EXTRACTED TEXT ::
=== Begin Enclosure ===

Jane Fonda’s Fire Drill Friday Livestream Crashes After Coronavirus Forces Climate Change Protest Online

LYON, FRANCE - OCTOBER 21: Jane Fonda cries with emotion as she attends closing ceremony A
Sylvain Lefevre/Getty Images

Actress and left-wing activist Jane Fonda wasn’t able to hold her monthly climate change rally in Los Angeles on Friday due to the coronavirus pandemic, so her fellow activists opted for a virtual protest via Zoom. Then that plan failed.

For many would-be participants, the virtual rally was an instant bust after the livestream crashed, preventing many people from registering for the event.

Earlier this week, Jane Fonda promoted the virtual protest via TikTok, posting a faux exercise video in which she encouraged people to “work out with me for the planet.”
“There’s a climate crisis that’s a real emergency,” she said. “The future needs you. I need you.”

Fonda encouraged her followers to visit a registration site that appeared to lead users to a Zoom session hosted by Greenpeace. But the site crashed after repeated attempts to register. Fonda’s activist group — known as Fire Drill Fridays — later posted a tweet apologizing for the technical difficulties.

In an interview this week with The Hollywood Reporter, Jane Fonda revealed that she is keeping busy at home by reading, watching TV, and exercising at a small gym located in her community.

“I get up, I live in a small community that has a small gym, and I go to the gym with gloves and a mask and wipes and I work out for an hour,” she said. “And then I come back and I either participate in Zoom meetings, of which there have been many, or I will write articles for various magazines, write my blog or some social media. And then I either read or I work on Fire Drill Friday stuff.”

The two-time Oscar-winning star was in the midst of shooting the final season of her Netflix sitcom Grace & Frankie when production shut down due to the coronavirus outbreak.

Fonda’s last climate change rally took place in San Pedro and Wilmington, just south of Los Angeles, where she and her fellow activists protested against oil and gas companies while blaming “a small bunch of white men getting really rich” for causing pollution and health problems for those who live near drilling sites.

=== End Enclosure ===

TASKS TO CARRY OUT ::
1. According to the article about Jane Fonda's virtual climate protest, which organization appeared to host the Zoom session that the registration site led to?
2. Reproduce everything from "Fonda’s last climate" down to "near drilling sites." in the article about Jane Fonda's virtual climate protest, putting "fossil fuel companies" in place of "oil and gas companies".
3. In the article about Jane Fonda's virtual climate protest, why did Fonda's fellow activists turn to a virtual protest via Zoom?

EXTRACTED MATERIAL ::
=== Begin Enclosure ===

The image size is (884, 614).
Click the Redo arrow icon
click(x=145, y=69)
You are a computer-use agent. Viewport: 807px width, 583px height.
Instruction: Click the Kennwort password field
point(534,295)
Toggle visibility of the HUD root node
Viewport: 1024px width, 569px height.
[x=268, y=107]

=== End Enclosure ===

ANSWERS TO THE EXERCISES ::
1. Greenpeace.

2.
Fonda’s last climate change rally took place in San Pedro and Wilmington, just south of Los Angeles, where she and her fellow activists protested against fossil fuel companies while blaming “a small bunch of white men getting really rich” for causing pollution and health problems for those who live near drilling sites.

3. Fonda couldn't hold her monthly climate change rally in Los Angeles on Friday because of the coronavirus pandemic.